**Stated goal 1:**
In two sentences, summarize the ThreadPool patch announcement.
**Stated goal 2:**
Write the next part of the ThreadPool patch description, picking up after its final sentence.

**Source:**
[PATCH] D71775: [ThreadPool] On Windows, extend usage to all CPU sockets and all NUMA groups

Fri Dec 20 09:20:26 PST 2019

aganea created this revision.
aganea added reviewers: mehdi_amini, rnk, tejohnson, russell.gallop, dexonsmith.
Herald added subscribers: llvm-commits, cfe-commits, usaxena95, dang, jfb, kadircet, arphaman, steven_wu, jkorous, MaskRay, javed.absar, hiraditya, kristof.beyls, arichardson, emaste.
Herald added a reviewer: JDevlieghere.
Herald added a reviewer: espindola.
Herald added projects: clang, LLVM.

**TL;DR:** This patches ensures that, on Windows, all CPU sockets and all NUMA nodes are used by the `ThreadPool`. The goal was to have LLD/ThinLTO use all hardware threads in the system, which isn't the case currently on multi-socket or large CPU count systems.

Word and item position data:

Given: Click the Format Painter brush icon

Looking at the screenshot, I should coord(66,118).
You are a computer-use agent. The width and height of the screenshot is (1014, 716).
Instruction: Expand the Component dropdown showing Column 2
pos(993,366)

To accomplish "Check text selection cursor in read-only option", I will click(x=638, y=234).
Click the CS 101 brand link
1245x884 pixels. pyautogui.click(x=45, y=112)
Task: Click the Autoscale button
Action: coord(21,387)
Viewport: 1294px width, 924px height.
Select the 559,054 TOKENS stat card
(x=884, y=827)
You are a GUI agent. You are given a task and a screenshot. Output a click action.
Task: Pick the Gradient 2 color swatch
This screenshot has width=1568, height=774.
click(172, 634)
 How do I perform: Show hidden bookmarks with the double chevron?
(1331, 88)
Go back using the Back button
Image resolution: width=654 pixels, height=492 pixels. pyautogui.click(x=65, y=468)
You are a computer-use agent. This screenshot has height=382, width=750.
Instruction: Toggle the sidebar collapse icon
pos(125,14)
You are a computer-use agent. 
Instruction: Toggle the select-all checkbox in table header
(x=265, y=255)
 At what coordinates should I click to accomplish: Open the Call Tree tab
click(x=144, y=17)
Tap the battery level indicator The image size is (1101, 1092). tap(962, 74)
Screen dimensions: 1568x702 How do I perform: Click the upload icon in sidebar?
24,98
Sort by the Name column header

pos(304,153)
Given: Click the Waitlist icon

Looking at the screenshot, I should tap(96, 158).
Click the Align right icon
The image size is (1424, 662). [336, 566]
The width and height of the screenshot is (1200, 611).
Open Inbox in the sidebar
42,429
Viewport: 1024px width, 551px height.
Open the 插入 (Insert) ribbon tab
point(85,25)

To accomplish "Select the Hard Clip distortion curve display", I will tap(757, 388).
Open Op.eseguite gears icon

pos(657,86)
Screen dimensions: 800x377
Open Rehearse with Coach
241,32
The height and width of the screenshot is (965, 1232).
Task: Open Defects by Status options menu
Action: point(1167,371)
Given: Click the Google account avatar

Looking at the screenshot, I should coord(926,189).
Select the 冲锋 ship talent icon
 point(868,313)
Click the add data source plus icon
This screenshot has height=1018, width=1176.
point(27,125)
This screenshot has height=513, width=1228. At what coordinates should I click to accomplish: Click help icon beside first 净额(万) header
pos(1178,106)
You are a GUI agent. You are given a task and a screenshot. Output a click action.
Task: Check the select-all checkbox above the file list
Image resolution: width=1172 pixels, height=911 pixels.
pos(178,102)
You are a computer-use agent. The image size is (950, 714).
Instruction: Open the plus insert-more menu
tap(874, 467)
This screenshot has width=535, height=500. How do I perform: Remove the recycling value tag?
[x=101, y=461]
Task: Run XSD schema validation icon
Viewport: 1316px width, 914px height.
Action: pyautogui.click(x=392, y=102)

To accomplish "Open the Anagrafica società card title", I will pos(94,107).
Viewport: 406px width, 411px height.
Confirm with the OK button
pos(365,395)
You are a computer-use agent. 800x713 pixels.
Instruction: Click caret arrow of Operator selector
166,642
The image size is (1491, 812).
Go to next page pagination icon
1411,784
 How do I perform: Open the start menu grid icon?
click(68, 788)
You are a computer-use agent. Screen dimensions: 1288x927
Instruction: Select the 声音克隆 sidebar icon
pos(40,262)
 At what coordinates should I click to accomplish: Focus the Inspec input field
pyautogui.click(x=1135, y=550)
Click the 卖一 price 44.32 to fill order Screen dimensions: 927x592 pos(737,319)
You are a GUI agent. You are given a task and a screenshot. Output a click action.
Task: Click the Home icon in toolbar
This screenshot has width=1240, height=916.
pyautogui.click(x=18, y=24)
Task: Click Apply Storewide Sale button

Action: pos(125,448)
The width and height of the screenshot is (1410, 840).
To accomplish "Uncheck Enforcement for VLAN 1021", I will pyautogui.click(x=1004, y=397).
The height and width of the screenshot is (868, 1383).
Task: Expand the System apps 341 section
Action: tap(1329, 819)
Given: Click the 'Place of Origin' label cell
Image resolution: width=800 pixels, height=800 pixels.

**Written answer 1:**
User aganea created revision D71775, which adds reviewers including mehdi_amini, rnk, and tejohnson, and touches the clang and LLVM projects. On Windows, the patch makes the `ThreadPool` use all CPU sockets and all NUMA nodes, so that LLD/ThinLTO can use every hardware thread, which does not currently happen on multi-socket or large CPU count systems.

**Written answer 2:**
(this could possibly be split into a few patches, but I just wanted an overall opinion)

Background
----------

Windows doesn't have a flat `cpu_set_t` like Linux. Instead, it projects hardware CPUs (or NUMA nodes) to applications through a concept of "processor groups". A "processor" is the smallest unit of execution on a CPU, that is, an hyper-thread if SMT is active; a core otherwise. There's a limit of 32-bit processors on older 32-bit versions of Windows, which later was raised to 64-processors with 64-bit versions of Windows. This limit comes from the affinity mask, which historically was represented by the `sizeof(void*)` (still is that way). Consequently, the concept of "processor groups" was introduced for dealing with systems with more than 64 hyper-threads.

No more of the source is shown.